Według opierających się na trzech źródłach dziennikarzy śledczych głównego programu informacyjnego czeskiego radia publicznego "Radiojournal", szef BIS Michal Koudelka dostał polecenie przygotowania informacji o rosyjskiej działalności wywiadowczej jesienią br. Prezydent może wydawać polecenia BIS, informując o tym fakcie gabinet.
Premier Andrej Babisz informacji nie potwierdził, ani jej nie zaprzeczył i odmówił komentarzy w tej sprawie. Żądaniem prezydenta ma się zająć w czwartek stała komisja parlamentarna kontrolująca działalności BIS. Z informacji o posiedzeniu wynika, że Koudelka chce dowiedzieć się, czy prezydent ma prawo do otrzymania tak szczegółowych informacji.
Poza nazwiskami, wykazem działań i informacją o czeskich współpracownikach Zeman chce, według dziennikarzy, poznać szczegóły rzekomego prania brudnych pieniędzy pochodzących od rosyjskich grup przestępczych. Mają na to wskazywać niedawno ujawnione dokumenty amerykańskiego Biura ds. Zwalczania Przestępczości Finansowej.
Rzecznik BIS Ladislav Sztich nie chciał komentować ustaleń dziennikarzy.
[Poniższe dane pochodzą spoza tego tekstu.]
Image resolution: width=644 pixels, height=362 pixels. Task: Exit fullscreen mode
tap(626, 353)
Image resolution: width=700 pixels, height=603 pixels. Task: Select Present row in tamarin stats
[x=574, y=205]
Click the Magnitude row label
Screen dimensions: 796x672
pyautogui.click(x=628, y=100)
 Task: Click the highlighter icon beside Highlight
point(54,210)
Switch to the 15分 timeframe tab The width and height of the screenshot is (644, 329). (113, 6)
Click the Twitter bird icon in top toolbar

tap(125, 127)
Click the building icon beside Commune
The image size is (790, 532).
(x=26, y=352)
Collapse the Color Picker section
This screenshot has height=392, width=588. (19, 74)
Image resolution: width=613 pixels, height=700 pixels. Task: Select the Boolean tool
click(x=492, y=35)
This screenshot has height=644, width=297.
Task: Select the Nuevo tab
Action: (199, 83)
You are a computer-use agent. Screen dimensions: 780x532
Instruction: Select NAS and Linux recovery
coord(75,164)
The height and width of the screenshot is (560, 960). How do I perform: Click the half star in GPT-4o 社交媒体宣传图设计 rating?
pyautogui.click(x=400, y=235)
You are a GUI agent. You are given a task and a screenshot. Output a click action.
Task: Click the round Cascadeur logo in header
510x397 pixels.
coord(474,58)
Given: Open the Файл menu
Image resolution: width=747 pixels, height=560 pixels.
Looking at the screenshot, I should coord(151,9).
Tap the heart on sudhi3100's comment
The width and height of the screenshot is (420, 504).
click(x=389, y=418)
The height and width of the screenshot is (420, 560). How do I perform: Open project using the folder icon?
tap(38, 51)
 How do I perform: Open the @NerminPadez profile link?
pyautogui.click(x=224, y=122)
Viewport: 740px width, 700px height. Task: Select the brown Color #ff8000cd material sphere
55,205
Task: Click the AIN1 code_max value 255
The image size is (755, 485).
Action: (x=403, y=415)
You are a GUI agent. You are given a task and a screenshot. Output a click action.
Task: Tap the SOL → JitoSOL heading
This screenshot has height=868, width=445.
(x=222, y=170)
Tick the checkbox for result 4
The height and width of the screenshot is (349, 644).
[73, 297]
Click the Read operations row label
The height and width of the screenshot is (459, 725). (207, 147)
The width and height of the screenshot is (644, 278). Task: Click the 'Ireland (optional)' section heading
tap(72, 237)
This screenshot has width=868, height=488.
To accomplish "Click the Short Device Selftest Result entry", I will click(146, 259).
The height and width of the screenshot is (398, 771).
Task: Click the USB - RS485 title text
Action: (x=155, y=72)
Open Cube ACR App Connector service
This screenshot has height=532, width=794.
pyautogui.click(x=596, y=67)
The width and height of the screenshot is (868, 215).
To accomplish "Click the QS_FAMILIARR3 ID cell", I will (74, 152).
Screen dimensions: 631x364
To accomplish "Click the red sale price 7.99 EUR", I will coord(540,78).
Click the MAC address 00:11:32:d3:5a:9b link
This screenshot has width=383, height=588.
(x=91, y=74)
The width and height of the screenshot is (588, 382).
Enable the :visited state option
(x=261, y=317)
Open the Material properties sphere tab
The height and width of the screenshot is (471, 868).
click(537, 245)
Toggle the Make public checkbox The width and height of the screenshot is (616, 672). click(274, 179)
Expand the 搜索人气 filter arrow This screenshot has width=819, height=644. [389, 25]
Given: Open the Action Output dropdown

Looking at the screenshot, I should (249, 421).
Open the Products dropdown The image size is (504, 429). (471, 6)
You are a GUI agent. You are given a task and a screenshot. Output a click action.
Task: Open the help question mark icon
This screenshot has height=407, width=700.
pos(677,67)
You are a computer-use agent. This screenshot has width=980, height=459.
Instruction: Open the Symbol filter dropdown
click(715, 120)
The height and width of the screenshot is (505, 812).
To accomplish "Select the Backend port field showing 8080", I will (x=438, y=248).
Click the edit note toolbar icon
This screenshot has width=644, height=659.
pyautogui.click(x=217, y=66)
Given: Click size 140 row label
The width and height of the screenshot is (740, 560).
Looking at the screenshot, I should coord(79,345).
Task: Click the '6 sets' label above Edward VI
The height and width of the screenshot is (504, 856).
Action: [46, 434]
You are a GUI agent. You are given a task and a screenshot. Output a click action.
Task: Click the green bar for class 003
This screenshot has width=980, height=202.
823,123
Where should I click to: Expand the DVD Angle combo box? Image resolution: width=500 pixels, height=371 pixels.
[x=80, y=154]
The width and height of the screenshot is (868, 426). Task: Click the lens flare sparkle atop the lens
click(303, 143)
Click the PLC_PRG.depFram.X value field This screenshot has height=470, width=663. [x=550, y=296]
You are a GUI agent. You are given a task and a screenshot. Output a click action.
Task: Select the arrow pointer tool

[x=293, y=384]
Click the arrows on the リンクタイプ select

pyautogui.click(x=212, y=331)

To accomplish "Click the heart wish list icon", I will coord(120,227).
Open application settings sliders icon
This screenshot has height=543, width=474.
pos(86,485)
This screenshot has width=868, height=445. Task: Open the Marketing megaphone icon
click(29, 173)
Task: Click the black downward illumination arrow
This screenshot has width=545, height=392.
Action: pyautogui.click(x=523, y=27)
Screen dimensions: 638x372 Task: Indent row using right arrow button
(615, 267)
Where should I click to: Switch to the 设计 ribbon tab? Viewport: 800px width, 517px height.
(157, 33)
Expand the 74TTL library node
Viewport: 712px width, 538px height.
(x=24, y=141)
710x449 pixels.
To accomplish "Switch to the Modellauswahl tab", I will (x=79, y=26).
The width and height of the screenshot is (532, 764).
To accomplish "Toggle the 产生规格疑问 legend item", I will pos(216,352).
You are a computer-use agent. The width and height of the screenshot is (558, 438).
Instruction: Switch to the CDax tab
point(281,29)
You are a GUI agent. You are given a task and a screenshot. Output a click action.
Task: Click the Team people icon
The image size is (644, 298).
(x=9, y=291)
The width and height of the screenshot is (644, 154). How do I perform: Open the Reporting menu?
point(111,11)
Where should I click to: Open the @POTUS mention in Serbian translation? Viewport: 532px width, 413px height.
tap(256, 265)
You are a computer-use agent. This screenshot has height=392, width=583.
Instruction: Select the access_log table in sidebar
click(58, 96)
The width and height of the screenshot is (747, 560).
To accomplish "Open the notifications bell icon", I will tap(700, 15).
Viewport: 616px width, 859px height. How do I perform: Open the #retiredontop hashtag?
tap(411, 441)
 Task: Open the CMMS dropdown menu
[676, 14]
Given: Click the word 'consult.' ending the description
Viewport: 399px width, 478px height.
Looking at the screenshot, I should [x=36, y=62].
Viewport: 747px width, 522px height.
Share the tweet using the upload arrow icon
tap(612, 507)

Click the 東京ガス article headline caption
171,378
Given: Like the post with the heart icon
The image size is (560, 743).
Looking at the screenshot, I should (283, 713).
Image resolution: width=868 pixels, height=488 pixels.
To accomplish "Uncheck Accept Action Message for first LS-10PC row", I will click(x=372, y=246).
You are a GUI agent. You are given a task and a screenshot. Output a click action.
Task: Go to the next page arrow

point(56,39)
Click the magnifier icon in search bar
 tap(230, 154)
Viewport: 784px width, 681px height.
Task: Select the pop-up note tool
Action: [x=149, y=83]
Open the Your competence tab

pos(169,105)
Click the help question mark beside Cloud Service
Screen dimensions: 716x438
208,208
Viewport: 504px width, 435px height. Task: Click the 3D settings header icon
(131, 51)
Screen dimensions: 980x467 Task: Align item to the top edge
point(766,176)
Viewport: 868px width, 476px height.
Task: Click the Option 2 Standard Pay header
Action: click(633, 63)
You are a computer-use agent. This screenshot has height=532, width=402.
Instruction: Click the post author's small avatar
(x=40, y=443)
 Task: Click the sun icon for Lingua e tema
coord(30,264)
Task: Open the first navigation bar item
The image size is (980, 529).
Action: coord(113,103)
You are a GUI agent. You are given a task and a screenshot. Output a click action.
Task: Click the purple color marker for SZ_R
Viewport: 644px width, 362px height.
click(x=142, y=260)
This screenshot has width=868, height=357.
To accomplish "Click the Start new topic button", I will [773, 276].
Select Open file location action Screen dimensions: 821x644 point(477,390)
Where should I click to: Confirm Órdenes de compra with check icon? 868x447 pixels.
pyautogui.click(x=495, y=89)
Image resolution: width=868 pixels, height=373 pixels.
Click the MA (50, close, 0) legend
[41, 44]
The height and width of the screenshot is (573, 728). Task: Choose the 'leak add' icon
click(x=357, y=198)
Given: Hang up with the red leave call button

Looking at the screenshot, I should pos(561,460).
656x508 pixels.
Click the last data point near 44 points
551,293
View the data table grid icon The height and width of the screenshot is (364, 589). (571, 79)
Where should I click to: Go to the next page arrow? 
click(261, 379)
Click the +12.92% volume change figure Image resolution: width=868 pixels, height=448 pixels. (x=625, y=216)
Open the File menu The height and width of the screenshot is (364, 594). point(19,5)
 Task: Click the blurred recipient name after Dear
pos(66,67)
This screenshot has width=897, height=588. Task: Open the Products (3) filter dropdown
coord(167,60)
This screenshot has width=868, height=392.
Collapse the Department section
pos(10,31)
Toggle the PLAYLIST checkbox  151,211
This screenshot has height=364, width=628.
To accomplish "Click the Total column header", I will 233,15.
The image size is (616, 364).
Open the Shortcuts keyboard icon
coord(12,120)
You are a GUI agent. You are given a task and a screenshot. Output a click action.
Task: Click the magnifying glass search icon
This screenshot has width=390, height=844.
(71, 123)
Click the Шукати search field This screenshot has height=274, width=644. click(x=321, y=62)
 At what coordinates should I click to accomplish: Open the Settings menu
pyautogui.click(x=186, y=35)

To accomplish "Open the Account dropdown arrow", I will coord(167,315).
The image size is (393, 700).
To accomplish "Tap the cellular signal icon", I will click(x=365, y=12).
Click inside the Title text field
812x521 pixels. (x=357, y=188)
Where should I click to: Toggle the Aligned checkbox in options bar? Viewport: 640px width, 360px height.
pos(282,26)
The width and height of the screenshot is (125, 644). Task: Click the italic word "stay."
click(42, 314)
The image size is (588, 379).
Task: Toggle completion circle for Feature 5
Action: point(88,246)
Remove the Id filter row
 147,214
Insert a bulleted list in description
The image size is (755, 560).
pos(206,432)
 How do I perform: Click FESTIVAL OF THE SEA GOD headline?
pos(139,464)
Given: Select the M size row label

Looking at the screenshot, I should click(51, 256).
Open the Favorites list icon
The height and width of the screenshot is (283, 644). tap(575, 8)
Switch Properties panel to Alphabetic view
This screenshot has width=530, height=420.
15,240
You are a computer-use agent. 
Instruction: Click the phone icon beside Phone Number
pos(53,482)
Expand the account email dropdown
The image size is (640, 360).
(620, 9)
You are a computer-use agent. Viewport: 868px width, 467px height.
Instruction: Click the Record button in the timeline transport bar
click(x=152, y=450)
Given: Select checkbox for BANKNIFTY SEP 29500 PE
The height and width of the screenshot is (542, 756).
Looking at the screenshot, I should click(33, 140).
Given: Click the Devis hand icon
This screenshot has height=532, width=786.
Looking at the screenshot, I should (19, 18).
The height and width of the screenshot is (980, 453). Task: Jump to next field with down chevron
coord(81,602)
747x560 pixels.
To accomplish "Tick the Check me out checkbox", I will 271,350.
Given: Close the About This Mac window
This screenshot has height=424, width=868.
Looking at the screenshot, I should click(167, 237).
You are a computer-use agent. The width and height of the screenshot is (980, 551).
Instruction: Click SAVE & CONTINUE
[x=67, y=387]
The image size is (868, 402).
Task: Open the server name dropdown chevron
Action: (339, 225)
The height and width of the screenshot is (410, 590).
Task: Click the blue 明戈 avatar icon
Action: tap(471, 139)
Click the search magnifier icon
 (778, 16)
Rzecznik Zemana Jirzi Ovczaczek powiedział radiu, że nie wie o żadnym zadaniu prezydenta dla BIS. Szef prezydenckiej kancelarii Vratislav Mynar powiedział tylko, że stosunki między prezydentem, rządem i służbami wywiadowczymi są jasno określone.
Eksperci podkreślają także, że żądanie Zemana wpisuje się w wieloletnie spory prezydenta z szefem BIS, któremu głowa państwa kilkakrotnie odmówiła nominacji generalskiej. Prezydent od dawna krytykuje pracę BIS, szczególnie w związku z ostrzeżeniami przed wpływami chińskich i rosyjskich szpiegów w Czechach. Gdy w grudniu 2018 roku BIS zwracała uwagą na agentów działających w ambasadach Rosji i Chin, Zeman nazwał raport "paplaniną", a przygotowujących go analityków "partaczami".